Given records
######
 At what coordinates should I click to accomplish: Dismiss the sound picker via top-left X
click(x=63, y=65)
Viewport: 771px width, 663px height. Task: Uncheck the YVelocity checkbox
######
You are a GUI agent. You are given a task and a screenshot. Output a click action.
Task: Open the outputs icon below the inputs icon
######
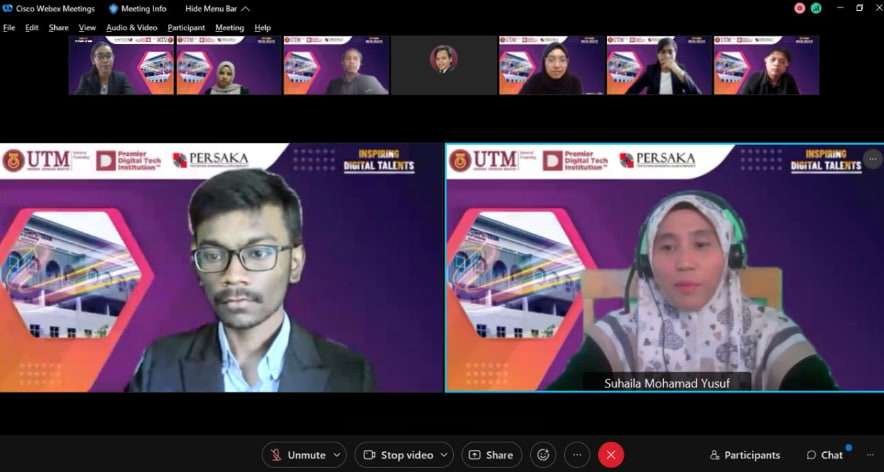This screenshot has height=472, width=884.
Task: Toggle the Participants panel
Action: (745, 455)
######
Activity
Look through the entries above and quote exactly the lines from the line with "You are a GUI" to the line with "Task: Open the", counting both of those lines.

Result below
You are a GUI agent. You are given a task and a screenshot. Output a click action.
Task: Open the outputs icon below the inputs icon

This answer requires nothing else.